This place is awfully confusing. Bare white walls. Eerie silence. Dust motes dancing on rays of sunlight from... where? There are no windows. Apparently someone has imported a full orchestra of crickets as well. In one corner, there appears to be the wispy remnants of a spiderweb. Likely the spider has grown too sedentary to repair his web, what with all the crickets. Imagine him, sitting in that dark invisible place that spiders go when hiding from view. He sits on a throne of cricket parts, playing no less than four of the world's smallest violins. (One for each pair of legs, mind you, since two spider legs are obviously needed per cricketolin.) Is that a concerto?
The smile falls off the Writer's face. Bobbing has ceased. As he stares at you with piercing blue eyes, an intense apprehension grips your insides. What are you doing here? Fortunately, he breaks the uncomfortable silence.
Okay, so it's not much yet. We're working on it, promise! I'd offer to pull up a chair, but we haven't even gotten those yet. Perhaps it's just as well that you come back later, say around June? Lovely month, June. We're going to try to at least have chairs by then.

**RECORDS:**

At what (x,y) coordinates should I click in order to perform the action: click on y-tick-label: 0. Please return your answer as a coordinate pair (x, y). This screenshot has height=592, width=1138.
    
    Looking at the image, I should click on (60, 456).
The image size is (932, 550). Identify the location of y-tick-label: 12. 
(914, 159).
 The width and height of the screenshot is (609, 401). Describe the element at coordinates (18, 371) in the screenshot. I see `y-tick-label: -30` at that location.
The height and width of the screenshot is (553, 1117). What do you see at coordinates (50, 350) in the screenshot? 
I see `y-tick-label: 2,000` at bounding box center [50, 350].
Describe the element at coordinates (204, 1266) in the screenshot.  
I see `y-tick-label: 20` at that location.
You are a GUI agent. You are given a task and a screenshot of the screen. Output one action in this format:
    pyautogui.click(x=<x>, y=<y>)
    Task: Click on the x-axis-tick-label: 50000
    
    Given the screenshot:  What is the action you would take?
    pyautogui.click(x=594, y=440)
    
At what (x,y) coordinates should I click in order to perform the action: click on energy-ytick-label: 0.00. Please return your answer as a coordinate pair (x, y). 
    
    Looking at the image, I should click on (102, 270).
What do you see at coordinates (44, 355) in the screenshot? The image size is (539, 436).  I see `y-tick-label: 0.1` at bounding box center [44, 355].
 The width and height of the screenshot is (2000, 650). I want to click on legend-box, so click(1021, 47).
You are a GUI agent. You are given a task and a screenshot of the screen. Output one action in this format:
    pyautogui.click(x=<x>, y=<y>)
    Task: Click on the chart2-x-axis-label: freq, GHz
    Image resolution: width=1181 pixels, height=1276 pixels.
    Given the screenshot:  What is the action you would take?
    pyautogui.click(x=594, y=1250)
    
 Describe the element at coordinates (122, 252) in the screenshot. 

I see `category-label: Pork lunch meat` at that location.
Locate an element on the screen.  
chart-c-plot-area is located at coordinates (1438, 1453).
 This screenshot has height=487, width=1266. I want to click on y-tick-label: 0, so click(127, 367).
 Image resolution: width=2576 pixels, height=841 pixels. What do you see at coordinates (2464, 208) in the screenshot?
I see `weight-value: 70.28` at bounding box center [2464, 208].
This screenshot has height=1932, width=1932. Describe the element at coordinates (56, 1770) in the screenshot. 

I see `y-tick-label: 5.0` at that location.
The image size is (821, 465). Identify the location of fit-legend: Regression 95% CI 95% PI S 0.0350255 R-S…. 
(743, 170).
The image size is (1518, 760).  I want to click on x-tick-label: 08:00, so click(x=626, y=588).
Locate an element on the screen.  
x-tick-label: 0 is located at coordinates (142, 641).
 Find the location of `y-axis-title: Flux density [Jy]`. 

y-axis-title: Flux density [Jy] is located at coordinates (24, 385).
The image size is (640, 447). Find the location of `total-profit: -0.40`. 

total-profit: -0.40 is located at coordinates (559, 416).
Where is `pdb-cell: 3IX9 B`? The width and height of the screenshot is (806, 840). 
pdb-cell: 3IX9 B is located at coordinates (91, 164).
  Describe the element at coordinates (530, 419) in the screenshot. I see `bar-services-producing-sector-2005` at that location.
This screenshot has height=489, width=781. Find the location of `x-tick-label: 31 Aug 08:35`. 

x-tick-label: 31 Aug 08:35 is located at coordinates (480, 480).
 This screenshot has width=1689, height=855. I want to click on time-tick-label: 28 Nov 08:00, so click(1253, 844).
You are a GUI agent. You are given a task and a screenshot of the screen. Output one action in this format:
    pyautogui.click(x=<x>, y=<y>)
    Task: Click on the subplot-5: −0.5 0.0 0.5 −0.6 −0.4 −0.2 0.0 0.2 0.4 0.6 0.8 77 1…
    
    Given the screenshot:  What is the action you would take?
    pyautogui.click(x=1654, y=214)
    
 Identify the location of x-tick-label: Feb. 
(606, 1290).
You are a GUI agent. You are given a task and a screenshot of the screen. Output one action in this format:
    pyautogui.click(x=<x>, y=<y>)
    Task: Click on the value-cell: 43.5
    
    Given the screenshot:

**WORK INSTRUCTIONS:** Write out the part of the text above that begins at the words "This place is" and stops after the words "the uncomfortable silence.".

**RESULT BELOW:**
This place is awfully confusing. Bare white walls. Eerie silence. Dust motes dancing on rays of sunlight from... where? There are no windows. Apparently someone has imported a full orchestra of crickets as well. In one corner, there appears to be the wispy remnants of a spiderweb. Likely the spider has grown too sedentary to repair his web, what with all the crickets. Imagine him, sitting in that dark invisible place that spiders go when hiding from view. He sits on a throne of cricket parts, playing no less than four of the world's smallest violins. (One for each pair of legs, mind you, since two spider legs are obviously needed per cricketolin.) Is that a concerto?
The smile falls off the Writer's face. Bobbing has ceased. As he stares at you with piercing blue eyes, an intense apprehension grips your insides. What are you doing here? Fortunately, he breaks the uncomfortable silence.